Хаспар даже не удержался от шуток в наш адрес, пока не узнал, почему мы задержались. А услышав, что его двоюродный племянник Ханно находился, как говорится, «в серьезном, но стабильном состоянии», посерьезнел и сказал:
– Слишком уж мы все были беспечны, брат мой Никола. И в этом всецело моя вина, если уж я взял на себя командование. Надо будет обсудить новые правила с тобой и другими командирами. И обдумать, где именно враг захочет ударить в следующий раз.
На том и порешили. А теперь нам оставалось немного – дождаться Массиниссы и его людей. Но были готовы и планы на случай, если римляне раньше времени узнают о его переходе на нашу сторону или если он все-таки решит остаться на их стороне: несмотря на мой прием в Кыртане и мою невесту в лице Дамии, зная моего будущего второго тестя, ничего исключать было нельзя. В любом случае нужно было разведать обстановку, а также дать знать Массиниссе, что мы на месте. Последнее было проще – по оговоренной с будущим вторым тестем дороге мы отправили двух гонцов, дабы, если один попадется, другой имел шансы дойти.
Тем временем ребята Хаспара приволокли языка. Тот сначала встал в позу: мол, латыни не знаю и вообще я иллур. Лучше бы он этого при мне не говорил. Ведь именно эти вероятные предки албанцев и устроили погром нашим людям, оставшимся в Ытикате. Конечно, тех, кого мы встретили у лагуны, можно было назвать коллаборационистами, но в какой-то мере их можно было понять. Власть неожиданно переменилась, и они пытались выжить, как могли.
Бабушка Валя – она у меня была с земель, оккупированных немцами во время войны, – рассказывала мне, что моим прабабушке и прадедушке нужно было не только выжить, но и позаботиться о младших детях.
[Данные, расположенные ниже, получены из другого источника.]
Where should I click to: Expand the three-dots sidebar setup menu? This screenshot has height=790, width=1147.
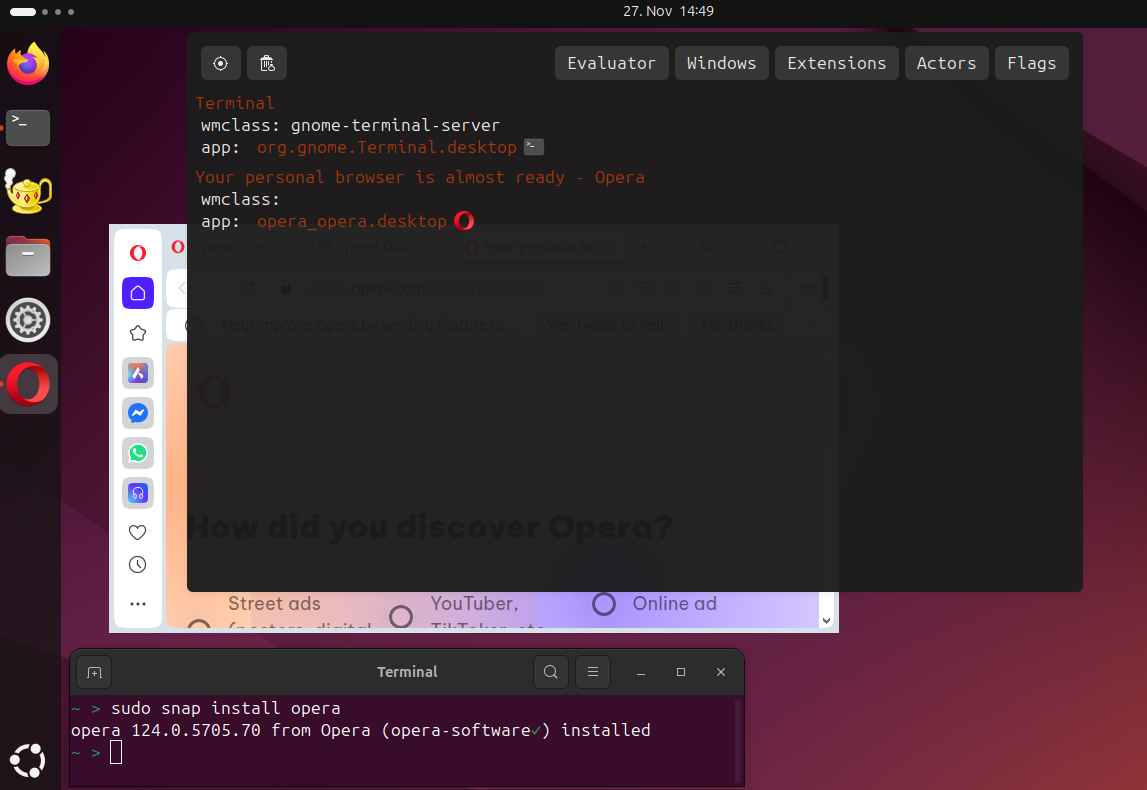tap(138, 604)
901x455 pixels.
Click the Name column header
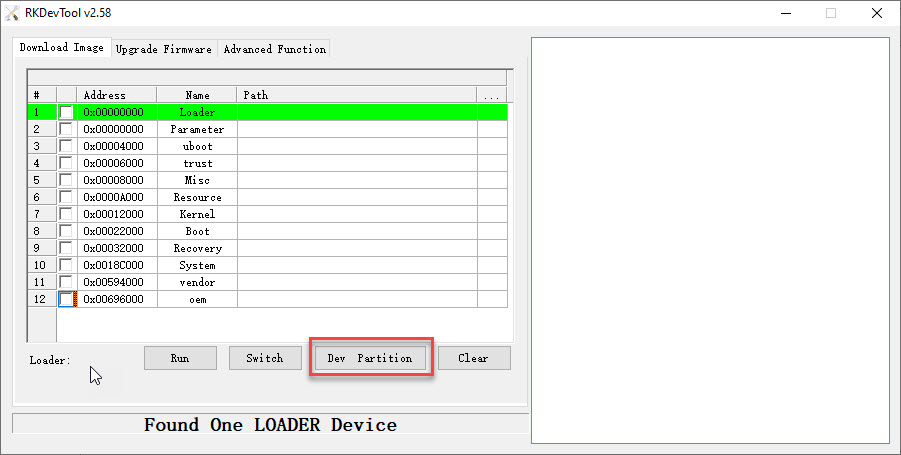[x=197, y=95]
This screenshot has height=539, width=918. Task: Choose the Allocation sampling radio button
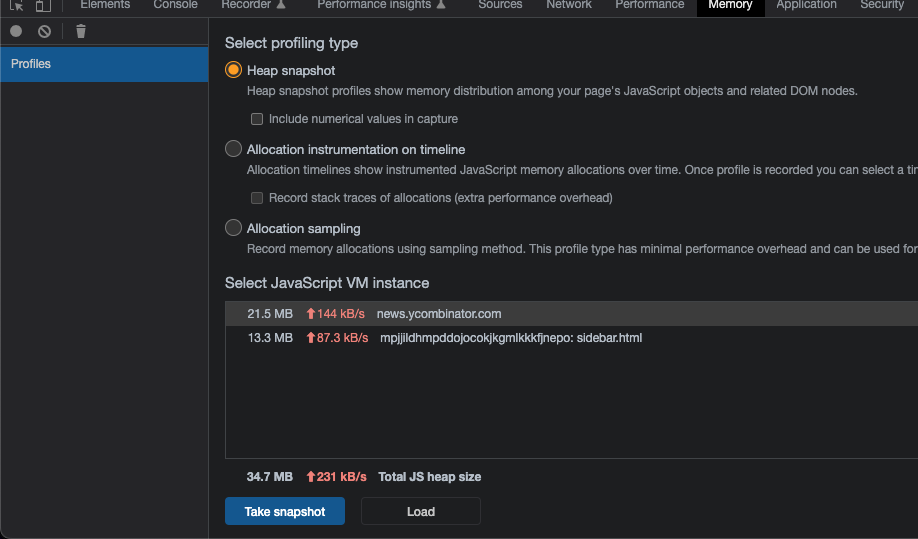click(x=233, y=228)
Сестру моей бабушки убило при бомбежке их города, самый младший брат умер от болезни (после прихода немцев закрылись все больницы, и вскоре начались эпидемии), а средний сумел спрятаться от немцев и избежал отправки на работу в Германию, после чего воевал в Красной армии и дошел до Вены. Но сами прабабушка и прадедушка выживали, как могли, и я вряд ли бы справился лучше, будь я в их положении. А были они всяко постарше меня сегодняшнего.
Так и здесь: я считаю, что верхушка Ытиката, конечно, виновна в предательстве, но при чем здесь мирное население? Кроме тех, конечно, кто активно помогал римлянам или доносил на соседей – этих надо будет примерно наказать. Вряд ли римляне заберут их с собой, кроме, конечно, таких фигур, как Карт-Халош – этот для них достаточно ценен как источник информации. Так что в любом случае к погромщикам у меня было отношение особое.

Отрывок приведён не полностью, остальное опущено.